Fall of Che Guevara: A Story of Soldiers, Spies, and Diplomats - Book Reviews,
by Henry Butterfield Ryan
Fall of Che Guevara: A Story of Soldiers, Spies, and Diplomats FROM THE PUBLISHER The Fall of Che Guevara tells the story of Guevara's ill-fated final campaign in the backwoods of Bolivia, where he hoped to ignite a revolution that would spread throughout South America. For the first time, this book shows in detail the strategy of the U.S. and Bolivian governments to foil his efforts. Based on numerous interviews, as well as secret documents obtained through the Freedom of Information Act from the CIA, the State Department, the Pentagon, and the National Security Council, this work casts new light on the role of a Green Beret detachment sent to train the Bolivians and on the role of the CIA and other U.S. agencies in bringing Guevara down.
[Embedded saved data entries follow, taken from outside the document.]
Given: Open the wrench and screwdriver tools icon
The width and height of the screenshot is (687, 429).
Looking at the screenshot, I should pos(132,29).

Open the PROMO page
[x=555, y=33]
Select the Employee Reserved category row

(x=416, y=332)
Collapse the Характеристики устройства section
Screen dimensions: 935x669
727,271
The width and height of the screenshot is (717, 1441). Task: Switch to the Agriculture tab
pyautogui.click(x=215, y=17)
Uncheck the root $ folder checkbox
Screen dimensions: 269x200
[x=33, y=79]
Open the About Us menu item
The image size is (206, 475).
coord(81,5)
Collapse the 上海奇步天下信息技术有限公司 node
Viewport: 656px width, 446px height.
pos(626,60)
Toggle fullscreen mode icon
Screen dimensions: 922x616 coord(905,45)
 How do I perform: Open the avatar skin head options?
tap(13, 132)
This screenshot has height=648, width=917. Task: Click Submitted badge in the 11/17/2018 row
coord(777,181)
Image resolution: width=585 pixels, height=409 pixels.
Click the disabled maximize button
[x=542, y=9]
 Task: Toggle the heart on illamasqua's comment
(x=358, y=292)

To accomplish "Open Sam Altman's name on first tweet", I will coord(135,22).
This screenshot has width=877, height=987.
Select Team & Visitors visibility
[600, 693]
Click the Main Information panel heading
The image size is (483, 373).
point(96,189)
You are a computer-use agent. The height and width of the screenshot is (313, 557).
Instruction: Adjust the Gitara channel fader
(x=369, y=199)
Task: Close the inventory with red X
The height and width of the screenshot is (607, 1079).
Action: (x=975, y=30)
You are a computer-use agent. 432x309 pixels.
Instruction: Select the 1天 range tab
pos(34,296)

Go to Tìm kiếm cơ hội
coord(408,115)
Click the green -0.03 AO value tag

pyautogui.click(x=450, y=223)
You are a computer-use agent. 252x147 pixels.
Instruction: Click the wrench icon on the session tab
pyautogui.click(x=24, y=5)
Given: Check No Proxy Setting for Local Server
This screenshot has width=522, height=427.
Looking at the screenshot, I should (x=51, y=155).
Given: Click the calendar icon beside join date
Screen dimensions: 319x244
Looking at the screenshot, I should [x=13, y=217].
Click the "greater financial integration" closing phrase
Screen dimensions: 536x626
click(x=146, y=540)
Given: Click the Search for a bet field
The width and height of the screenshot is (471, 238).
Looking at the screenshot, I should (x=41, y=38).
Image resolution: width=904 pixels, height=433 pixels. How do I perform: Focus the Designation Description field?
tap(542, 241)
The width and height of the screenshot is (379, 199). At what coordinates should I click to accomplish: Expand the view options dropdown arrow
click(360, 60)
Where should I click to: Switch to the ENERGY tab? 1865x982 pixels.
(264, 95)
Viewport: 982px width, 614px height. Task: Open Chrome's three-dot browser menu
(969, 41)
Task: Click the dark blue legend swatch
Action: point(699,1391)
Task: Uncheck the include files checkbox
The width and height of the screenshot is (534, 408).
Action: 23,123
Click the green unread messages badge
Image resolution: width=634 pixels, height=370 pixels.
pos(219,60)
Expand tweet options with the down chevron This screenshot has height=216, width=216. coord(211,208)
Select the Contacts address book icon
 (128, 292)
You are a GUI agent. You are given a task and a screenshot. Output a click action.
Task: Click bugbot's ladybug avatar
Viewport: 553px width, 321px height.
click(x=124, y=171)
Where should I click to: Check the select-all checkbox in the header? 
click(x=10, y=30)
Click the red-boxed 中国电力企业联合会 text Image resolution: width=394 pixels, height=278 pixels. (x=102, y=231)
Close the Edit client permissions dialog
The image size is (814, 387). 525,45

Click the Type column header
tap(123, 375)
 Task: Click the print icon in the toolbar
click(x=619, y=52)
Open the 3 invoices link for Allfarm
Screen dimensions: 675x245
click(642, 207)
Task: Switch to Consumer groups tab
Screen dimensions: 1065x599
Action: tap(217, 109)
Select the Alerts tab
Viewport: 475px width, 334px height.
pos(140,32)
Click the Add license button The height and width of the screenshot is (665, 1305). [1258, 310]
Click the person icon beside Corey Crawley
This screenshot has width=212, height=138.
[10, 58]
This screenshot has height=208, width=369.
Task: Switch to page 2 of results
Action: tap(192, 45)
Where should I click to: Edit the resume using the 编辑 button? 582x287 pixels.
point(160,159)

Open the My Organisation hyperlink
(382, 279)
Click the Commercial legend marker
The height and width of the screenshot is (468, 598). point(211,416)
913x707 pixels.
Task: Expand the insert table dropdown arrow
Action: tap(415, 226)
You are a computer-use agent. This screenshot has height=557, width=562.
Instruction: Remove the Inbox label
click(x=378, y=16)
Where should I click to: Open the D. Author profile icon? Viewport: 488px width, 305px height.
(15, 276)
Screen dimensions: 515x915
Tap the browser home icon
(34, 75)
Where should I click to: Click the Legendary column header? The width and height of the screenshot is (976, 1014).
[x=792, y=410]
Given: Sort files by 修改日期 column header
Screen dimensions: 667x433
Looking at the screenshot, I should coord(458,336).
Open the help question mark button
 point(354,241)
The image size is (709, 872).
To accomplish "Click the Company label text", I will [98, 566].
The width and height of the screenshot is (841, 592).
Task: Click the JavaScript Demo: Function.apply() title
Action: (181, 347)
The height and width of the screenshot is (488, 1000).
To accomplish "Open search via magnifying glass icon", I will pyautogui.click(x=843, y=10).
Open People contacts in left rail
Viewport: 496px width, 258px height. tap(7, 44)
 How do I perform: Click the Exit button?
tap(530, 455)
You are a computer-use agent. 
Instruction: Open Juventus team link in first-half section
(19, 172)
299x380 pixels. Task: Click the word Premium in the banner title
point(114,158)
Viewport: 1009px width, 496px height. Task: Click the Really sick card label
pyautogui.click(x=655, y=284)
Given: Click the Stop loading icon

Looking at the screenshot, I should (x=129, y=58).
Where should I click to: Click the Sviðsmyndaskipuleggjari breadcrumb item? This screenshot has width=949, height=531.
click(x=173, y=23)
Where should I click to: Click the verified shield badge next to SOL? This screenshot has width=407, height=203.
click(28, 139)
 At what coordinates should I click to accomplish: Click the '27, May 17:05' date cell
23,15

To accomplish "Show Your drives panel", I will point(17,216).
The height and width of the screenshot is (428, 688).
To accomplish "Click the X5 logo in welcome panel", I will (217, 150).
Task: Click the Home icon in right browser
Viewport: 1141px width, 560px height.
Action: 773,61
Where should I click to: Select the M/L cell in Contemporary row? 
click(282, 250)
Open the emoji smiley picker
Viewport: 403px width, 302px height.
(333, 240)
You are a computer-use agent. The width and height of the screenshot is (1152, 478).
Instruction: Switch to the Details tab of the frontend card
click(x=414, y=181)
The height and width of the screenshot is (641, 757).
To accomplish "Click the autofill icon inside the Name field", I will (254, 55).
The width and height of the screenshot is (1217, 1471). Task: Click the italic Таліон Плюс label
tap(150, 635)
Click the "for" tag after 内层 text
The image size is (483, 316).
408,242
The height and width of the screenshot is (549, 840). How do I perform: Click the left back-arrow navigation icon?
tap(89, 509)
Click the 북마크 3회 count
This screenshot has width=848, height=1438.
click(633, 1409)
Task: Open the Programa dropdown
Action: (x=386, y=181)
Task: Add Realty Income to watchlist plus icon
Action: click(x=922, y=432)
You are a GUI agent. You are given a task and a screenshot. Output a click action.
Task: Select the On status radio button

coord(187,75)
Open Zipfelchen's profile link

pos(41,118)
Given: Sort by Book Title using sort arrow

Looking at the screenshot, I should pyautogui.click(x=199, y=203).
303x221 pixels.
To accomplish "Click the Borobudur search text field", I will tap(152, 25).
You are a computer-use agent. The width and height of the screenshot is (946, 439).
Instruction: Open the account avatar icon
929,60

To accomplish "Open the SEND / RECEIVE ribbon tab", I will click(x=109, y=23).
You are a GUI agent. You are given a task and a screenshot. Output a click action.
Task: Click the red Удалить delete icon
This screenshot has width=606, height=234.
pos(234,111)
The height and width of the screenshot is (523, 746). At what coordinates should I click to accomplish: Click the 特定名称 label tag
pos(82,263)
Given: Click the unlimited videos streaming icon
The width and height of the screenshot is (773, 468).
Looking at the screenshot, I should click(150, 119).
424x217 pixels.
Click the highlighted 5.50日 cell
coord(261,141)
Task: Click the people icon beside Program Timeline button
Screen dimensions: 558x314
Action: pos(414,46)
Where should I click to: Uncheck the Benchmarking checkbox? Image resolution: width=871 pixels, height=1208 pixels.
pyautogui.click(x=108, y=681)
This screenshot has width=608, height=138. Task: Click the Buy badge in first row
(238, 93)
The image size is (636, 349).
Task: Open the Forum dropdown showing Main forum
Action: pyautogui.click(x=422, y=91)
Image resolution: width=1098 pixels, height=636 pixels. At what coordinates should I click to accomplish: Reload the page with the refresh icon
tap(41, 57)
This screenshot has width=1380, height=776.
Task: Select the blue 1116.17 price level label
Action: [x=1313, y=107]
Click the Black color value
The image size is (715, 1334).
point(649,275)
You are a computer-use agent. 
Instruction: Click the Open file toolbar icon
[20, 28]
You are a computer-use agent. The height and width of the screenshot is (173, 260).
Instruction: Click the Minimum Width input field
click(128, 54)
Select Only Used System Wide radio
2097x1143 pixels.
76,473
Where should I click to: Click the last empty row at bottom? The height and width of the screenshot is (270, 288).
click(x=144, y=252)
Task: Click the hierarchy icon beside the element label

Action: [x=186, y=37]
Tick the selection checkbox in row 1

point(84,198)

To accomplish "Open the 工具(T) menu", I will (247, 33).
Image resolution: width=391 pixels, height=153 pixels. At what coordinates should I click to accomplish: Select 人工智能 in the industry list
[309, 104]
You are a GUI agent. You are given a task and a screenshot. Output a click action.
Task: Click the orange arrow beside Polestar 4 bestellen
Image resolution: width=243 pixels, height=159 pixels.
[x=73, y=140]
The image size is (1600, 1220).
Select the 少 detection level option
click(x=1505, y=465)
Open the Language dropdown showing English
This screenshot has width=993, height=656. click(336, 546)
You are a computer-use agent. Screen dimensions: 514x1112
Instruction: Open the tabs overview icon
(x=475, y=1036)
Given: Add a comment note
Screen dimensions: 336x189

Author Henry Butterfield Ryan - a former U.S. Foreign Service officer - shows that Guevara was an agent of Fidel Castro's policy from the time the two met in 1955 until his death, not an independent revolutionary, as many observers have claimed. Guevara's attempted insurgency in Bolivia was in reality a Cuban attempt to achieve another badly needed revolutionary success. This work shows conclusively, however, that the U.S. government neither killed Guevara nor ordered him killed.
FROM THE CRITICS Washington Monthly . . . a welcome addition to the literature on both Che Guevera and US intervention in Latin America.